#### EXERCISE DATA

┄┄┄┄┄┄

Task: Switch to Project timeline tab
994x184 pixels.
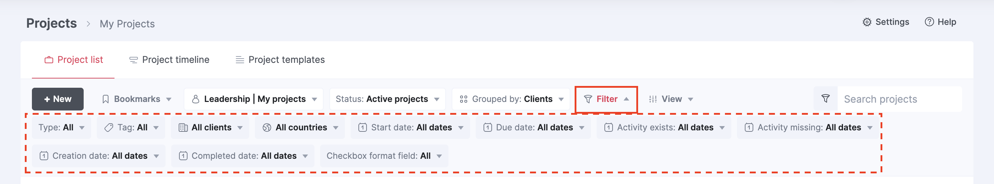Action: [169, 60]
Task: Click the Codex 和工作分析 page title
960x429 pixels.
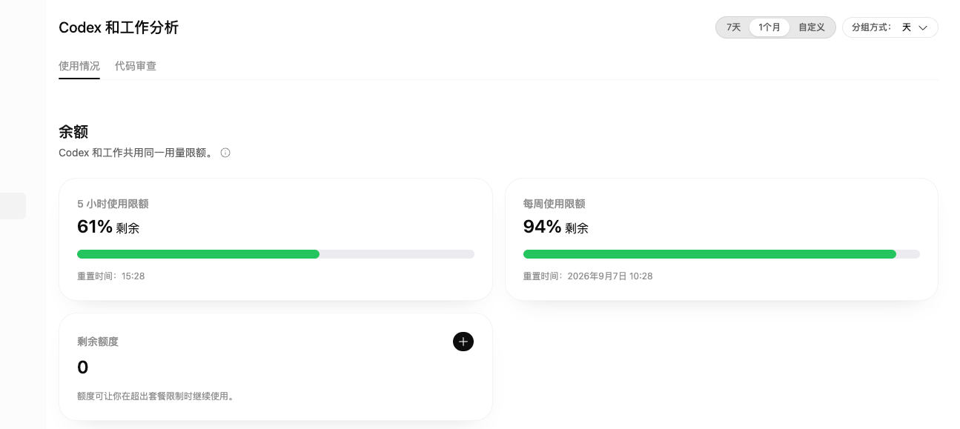Action: 119,27
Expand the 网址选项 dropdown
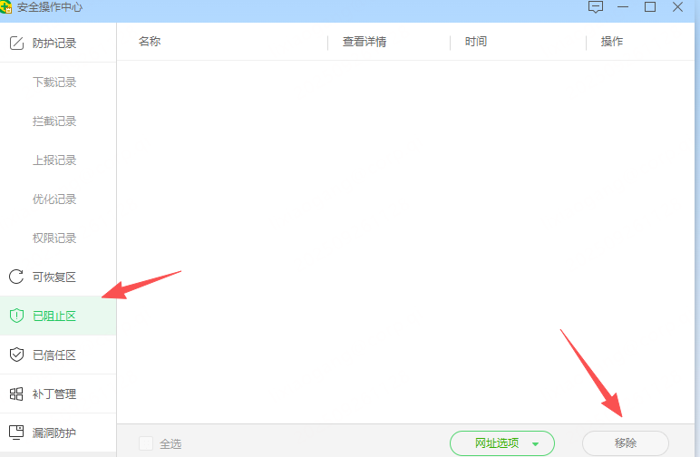Image resolution: width=700 pixels, height=457 pixels. pos(502,443)
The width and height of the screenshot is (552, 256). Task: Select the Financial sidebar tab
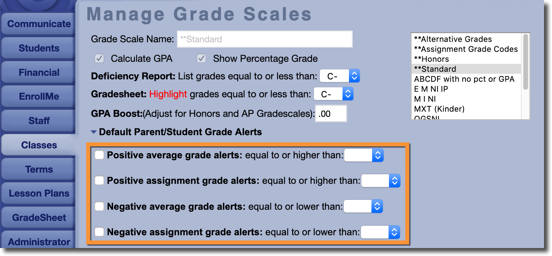[39, 73]
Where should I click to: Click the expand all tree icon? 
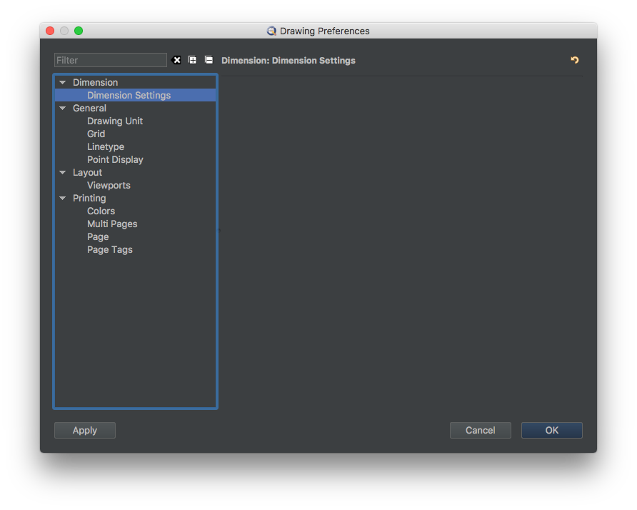tap(193, 60)
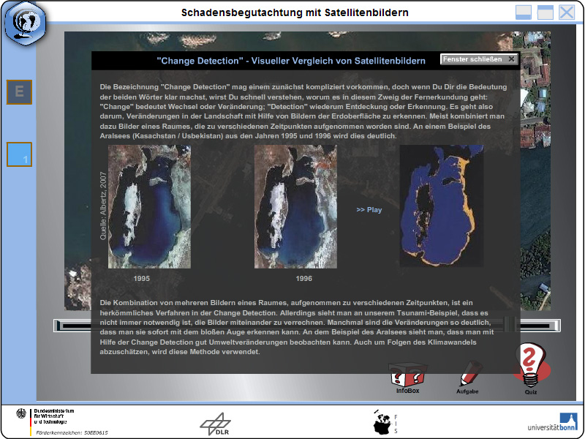Image resolution: width=585 pixels, height=439 pixels.
Task: Select the blue page 1 sidebar button
Action: tap(20, 154)

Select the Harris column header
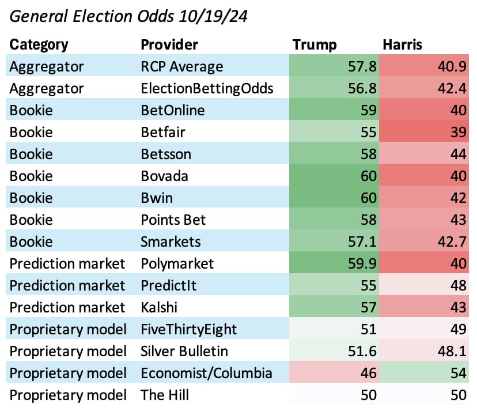[x=404, y=44]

┄┄┄┄┄┄

#### TASK
Copy exactly the lines from the line that contains "Task: Click the Codex 和工作分析 page title" through the last line of the records above, both ends included, but leave out the pictures.

#### OUTPUT OF THE EXERCISE
Task: Click the Codex 和工作分析 page title
960x429 pixels.
Action: 119,27
Expand the 网址选项 dropdown
Image resolution: width=700 pixels, height=457 pixels. pos(502,443)
The width and height of the screenshot is (552, 256). Task: Select the Financial sidebar tab
[39, 73]
Where should I click to: Click the expand all tree icon? 
tap(193, 60)
Image resolution: width=585 pixels, height=439 pixels.
Task: Select the blue page 1 sidebar button
Action: tap(20, 154)

Select the Harris column header
[x=404, y=44]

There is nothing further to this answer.